Entries on finding words and elements:

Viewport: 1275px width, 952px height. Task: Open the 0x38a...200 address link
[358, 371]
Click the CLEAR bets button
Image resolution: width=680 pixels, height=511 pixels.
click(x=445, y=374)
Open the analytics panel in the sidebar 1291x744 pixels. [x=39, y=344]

* * *

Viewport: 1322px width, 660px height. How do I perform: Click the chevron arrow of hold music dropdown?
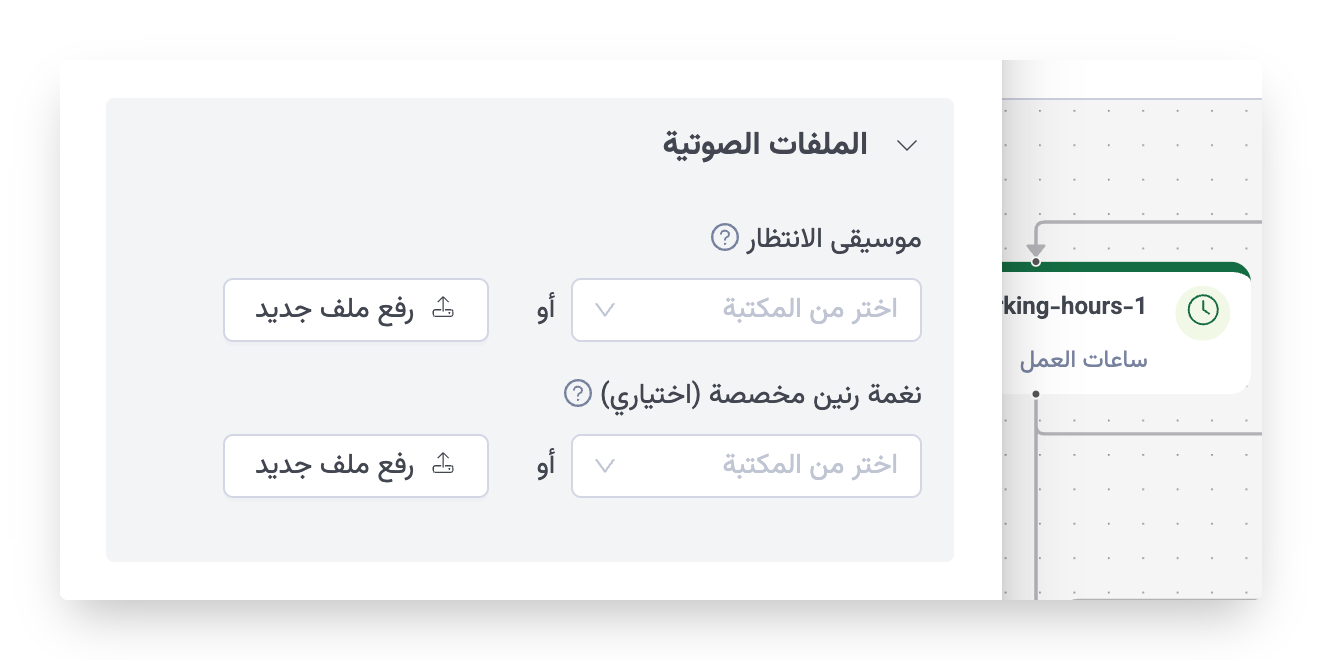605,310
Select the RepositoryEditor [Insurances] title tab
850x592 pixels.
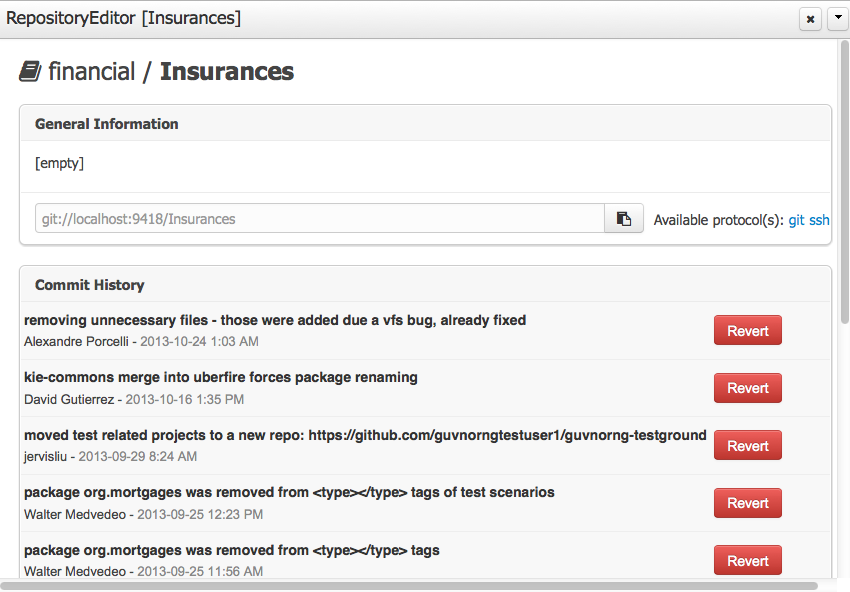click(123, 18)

* * *

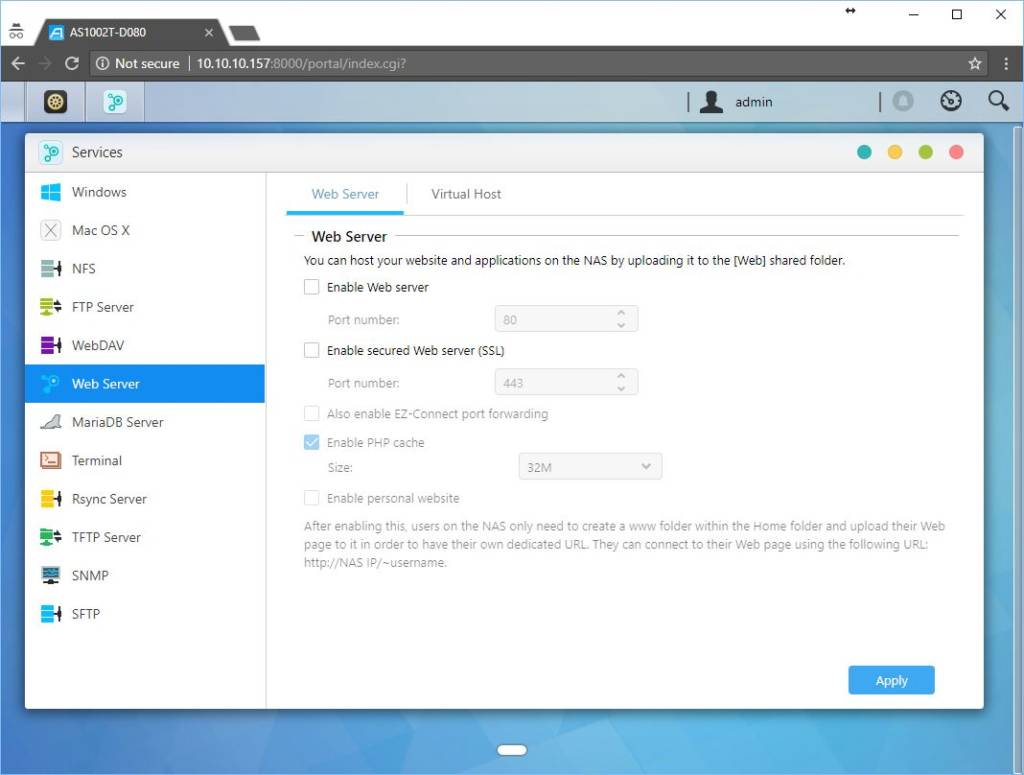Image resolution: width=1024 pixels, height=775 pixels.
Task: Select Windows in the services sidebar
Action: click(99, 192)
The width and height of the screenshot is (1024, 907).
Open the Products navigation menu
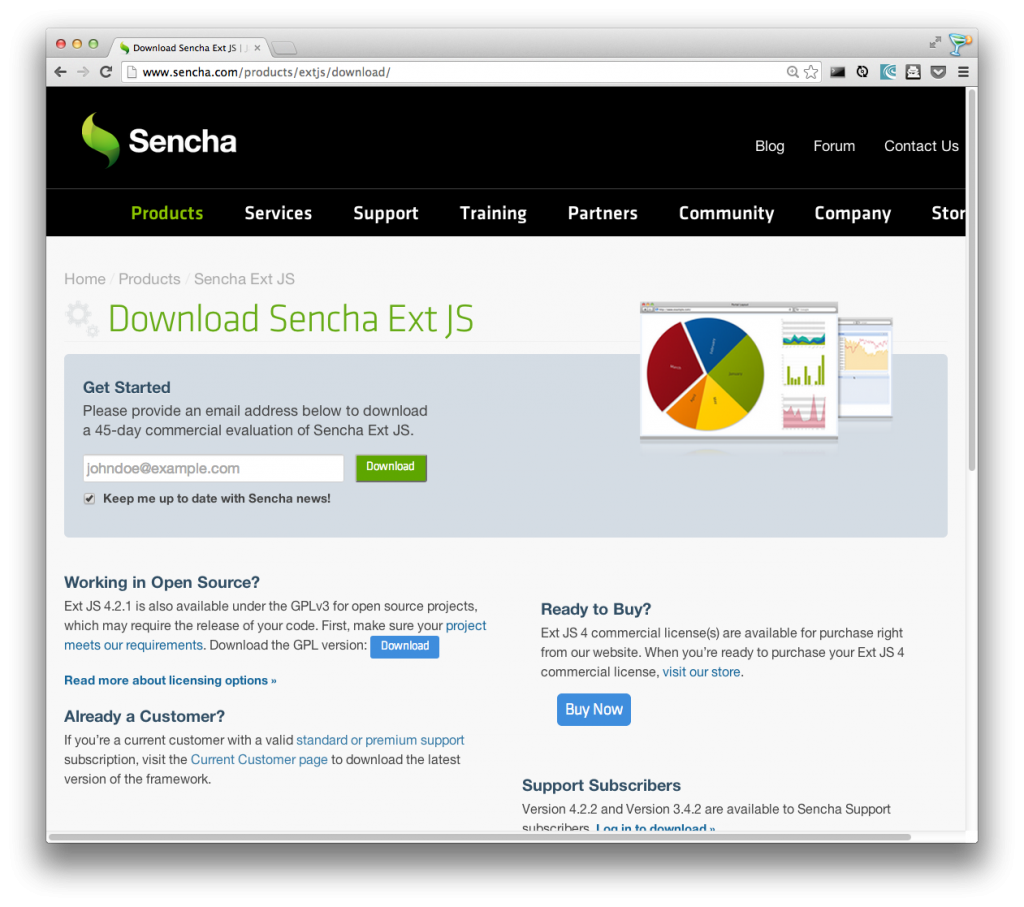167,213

(GIVEN INSTRUCTION)
Put the lines of the material from the line containing "Select the RepositoryEditor" up to and including the line containing "click(123, 18)" into a numbered list, skipping any blank lines. Leave the pictures out of your answer.

(EXERCISE OUTPUT)
1. Select the RepositoryEditor [Insurances] title tab
2. 850x592 pixels.
3. click(123, 18)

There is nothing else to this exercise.